As a case in point, take my type assignment from last week. The most common (and I’m sure correct) criticism that it received was that the line spacing was too tight. People felt that the text looked cluttered and smashed together. Which is fair. But when I was putting it together, I spent a fair bit of time fidgeting with line spacing. I had let the spacing out some, because Georgia is a fairly heavy font, and then pulled it back in a bit when it started looking like it was losing cohesion. So in the end, what I thought was an appropriate line spacing was actually too tight for most people to read comfortably. The problem of course is that I’m not sure I could have been taught to make that decision correctly the first time.

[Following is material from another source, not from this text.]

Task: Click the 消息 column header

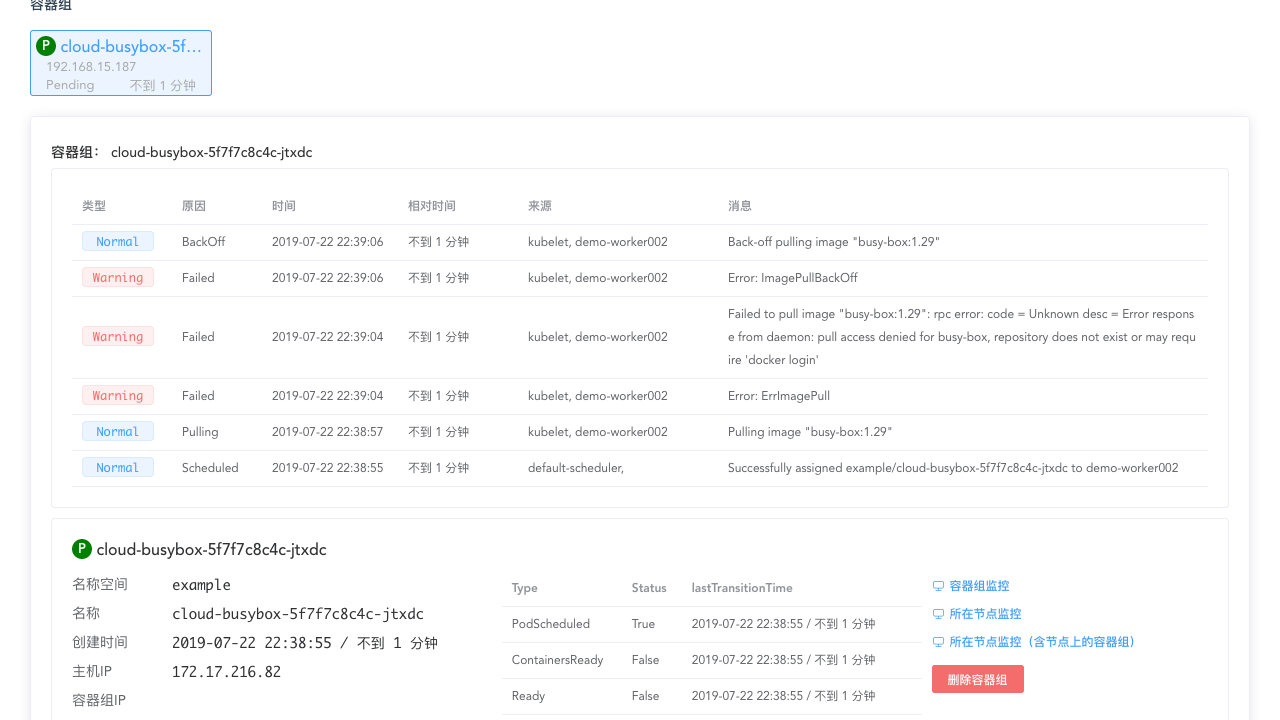Action: [740, 206]
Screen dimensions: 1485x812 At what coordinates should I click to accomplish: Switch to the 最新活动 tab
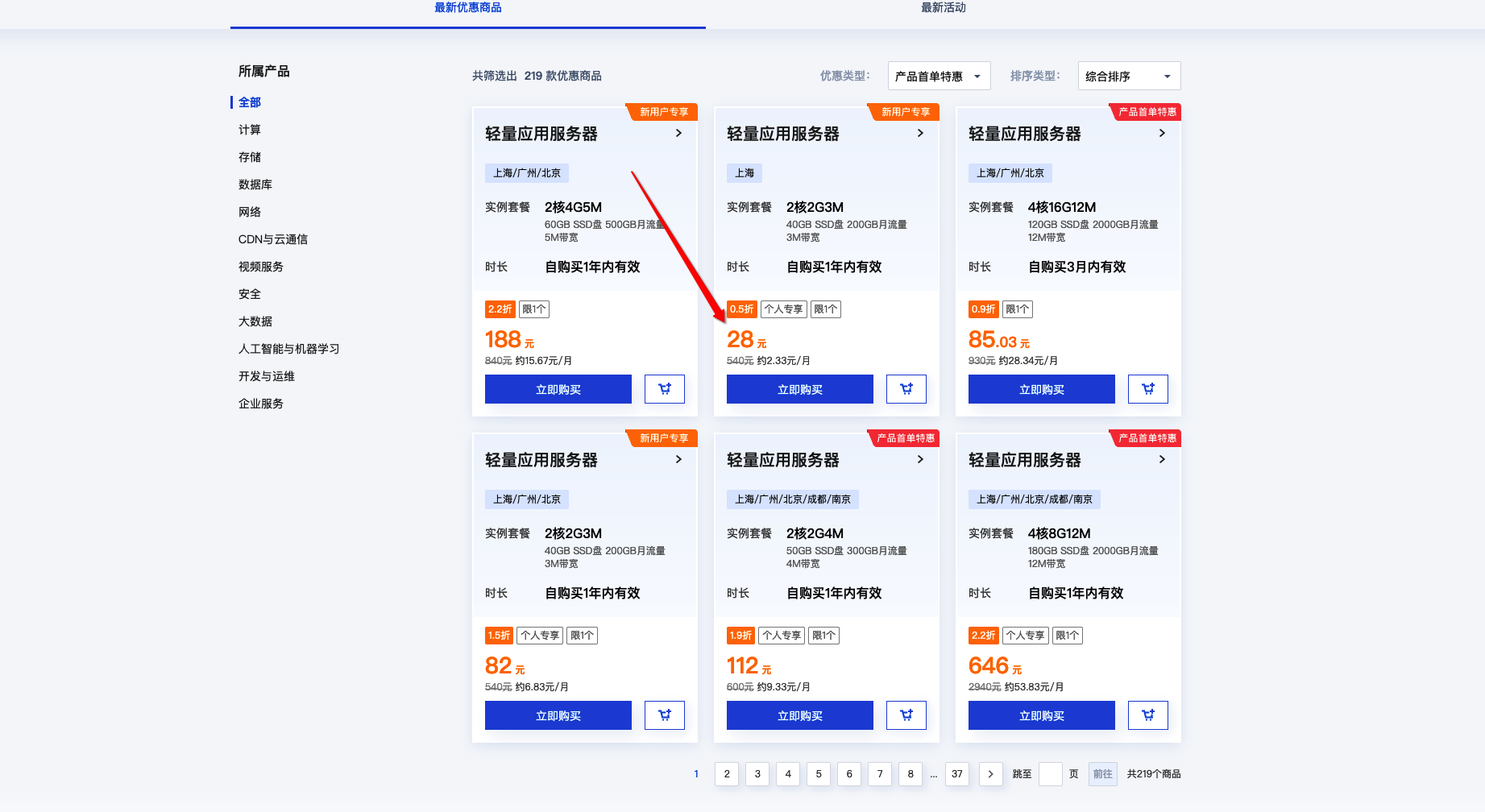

As such, I’d suggest that teaching design, like teaching writing or any craft, is a matter less of direct instruction than constructive critique. Other than a few very broad and general principles to act as basic guidelines (use lots of space, no Times New Roman) the best method of learning seems to be to make as many mistakes as you can as quickly as possible. The critique is where learning takes place, and where one’s aesthetic sense can be developed. Because even if I won’t ever necessarily be able to see the problems with my design work intuitively, I can start storing away lessons about the way in which my sensibility doesn’t work for other people, which will hopefully let me make positive adjustments in future.

 

5 thoughts on “Design and Pedagogy

  1. Ben!!! I couldn’t agree more. Like you, I very thoughtfully and deliberately made certain design decisions last week that in-class critiques then forced me to rethink. So I absolutely agree that constructive feedback may be the best learning tool. Although aesthetics is such a subjective form that it might be helpful to remember that you can’t please all of the people all of the time…

  2. jannellelegg says:

    I agree, totally. I think it’s difficult because so much of design is subjective – we don’t always get to explain to one another why we made the choices we did, nor can we always know how people will respond to the final result. It’s nice that we are all going through this together so that I can learn, not only from my own mistakes, but also by paying attention to the choices everyone else in class is making as well.